U.S. Sen. Chuck Grassley (R-Iowa) | grassley.senate.gov
U.S. Sen. Chuck Grassley (R-Iowa) | grassley.senate.gov
Iowa's U.S. Sen. Chuck Grassley and other conservatives support an antitrust bill that would empower progressives without protecting free speech, according to analyst Ashley Baker of the Committee for Justice.
Grassley was among a group of Republicans who backed the American Innovation and Choice Online Act (Senate Bill 2992), which passed the committee via a 16-6 bipartisan vote. Conservatives often speak about Big Tech “canceling” speech it doesn’t agree with.
But Baker, who is director of public policy at the Committee for Justice — which opposes the bill — said the measure would neither break up the Big Tech firms, nor prohibit them from canceling any speech on their platforms with which they disagreed. The bill would, however, empower government overseers like Lina Khan, chair of the Federal Trade Commission, to have more oversight.
“If this bill were law, not a single company would be required to do anything different to conservative speech on their platform,” Baker told the St. Louis Reporter. “Furthermore, the behavior that the bill seeks to regulate is not anti-competitive. Companies that are not covered under the bill promote their own products and services, both in stores and online, every day. If it is the behavior that is the problem, then the bill wouldn’t apply to just a handful of companies."

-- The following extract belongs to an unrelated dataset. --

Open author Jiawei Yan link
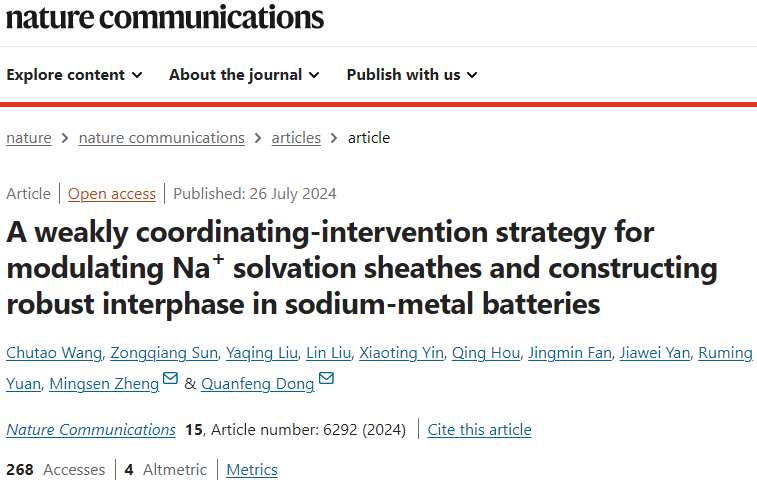This screenshot has height=485, width=757. coord(655,353)
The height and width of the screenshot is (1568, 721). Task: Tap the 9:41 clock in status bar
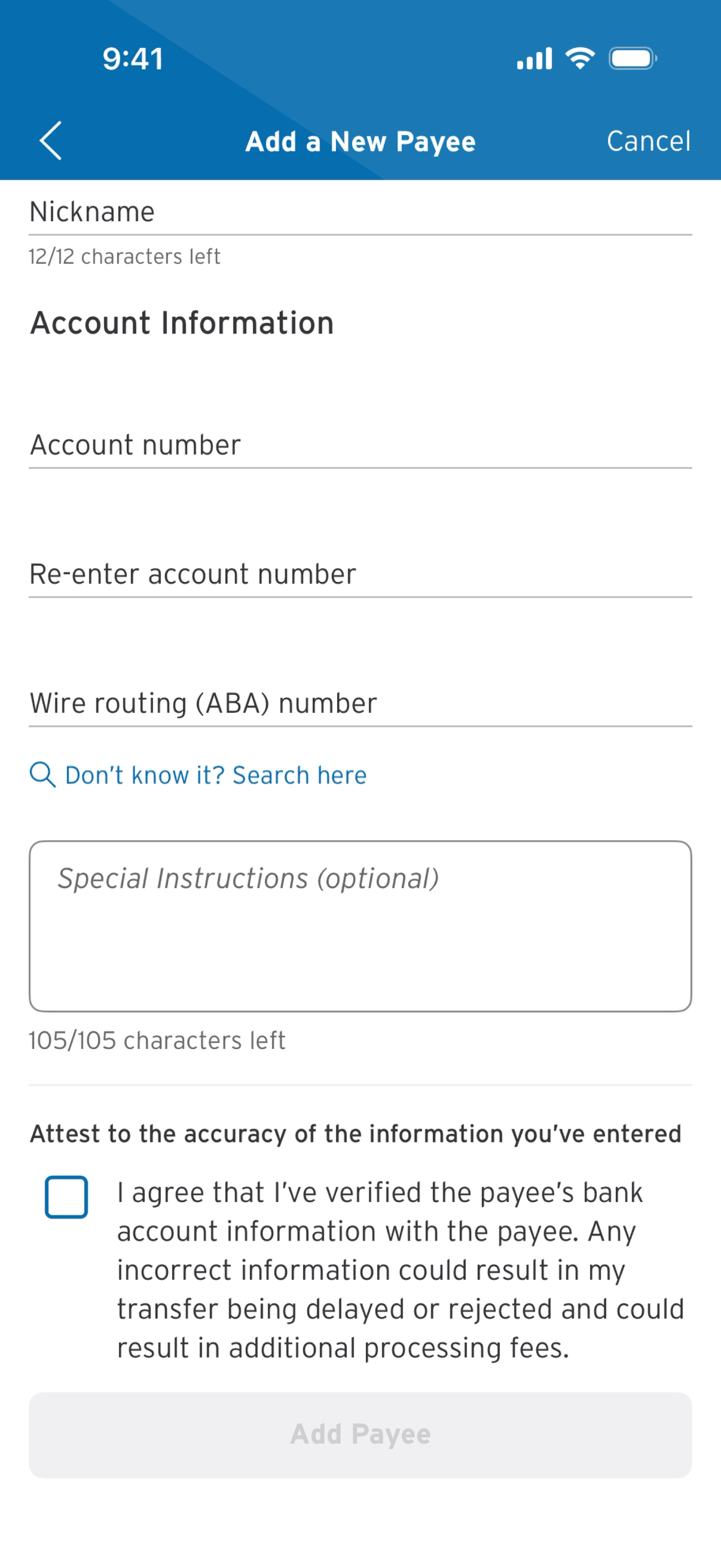(x=133, y=59)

Baker said the bill would prevent sociopolitical agendas that don’t promote a particular agenda from having a platform.
“It is disconcerting to see some Republican senators who are angry at Big Tech for unrelated reasons supporting this bill, when they know it will empower and embolden progressives at the Federal Trade Commission and in the Biden Justice Department bent on targeting all sectors of the economy,” Baker said. “The bill would give left-leaning bureaucrats unprecedented power to manipulate the free market and the design of consumer products and services.”
The bill also would give additional powers to government oversight agencies such as the Federal Trade Commission. Late last year, Khan proposed a new strategic plan that would dramatically shift the FTC’s goals toward “marginalized” communities, citing increased focusing on the “underserved” and prioritizing social “equity,” according to the plan’s text.
Accountable Tech is supportive of the bill.
“We wouldn't be supporting this bill if we felt it threatened platforms' ability to properly enforce their rules to safeguard people from harm,” Jesse Lehrich, co-founder of Accountable Tech, told Protocol in January. The group states on its website that it is "working to bring about long-term structural reform to tackle the existential threat social media companies pose to our information ecosystem and democracy."
Not only would the antitrust measure not prohibit tech “cancel” culture, it might actually have the opposite effect, according to critics such as Richard Hanania, president of the Center for the Study of Partisanship and Ideology.
Hanania wrote in a Feb. 23 Newsweek op-ed that: “If passed, (S. 2992) will be enforced by the Federal Trade Commission, led by Lina Khan, who has argued that increased antitrust enforcement would harm a Big Tech business model that ‘incentivizes the dissemination of disinformation.’ One of Khan's senior advisors is Meredith Walker, who has called the Daily Caller a ‘hate site.’”
The Judiciary Committee placed the bill on the Senate’s calendar for Jan. 20, with Republicans Grassley and Sens. Lindsey Graham (R-S.C.), Ted Cruz (R-Texas), Josh Hawley (R-Mo.) and John Kennedy (R-La.) voting in favor of it. The bill is sponsored by Democratic Sen. Amy Klobuchar of Minnesota.
CNBC reported that the bill would prohibit platforms such as Google, Amazon and Apple — and possibly some social media platforms — from so-called "self-preferencing," which would prevent them from discriminating against smaller businesses that use their services.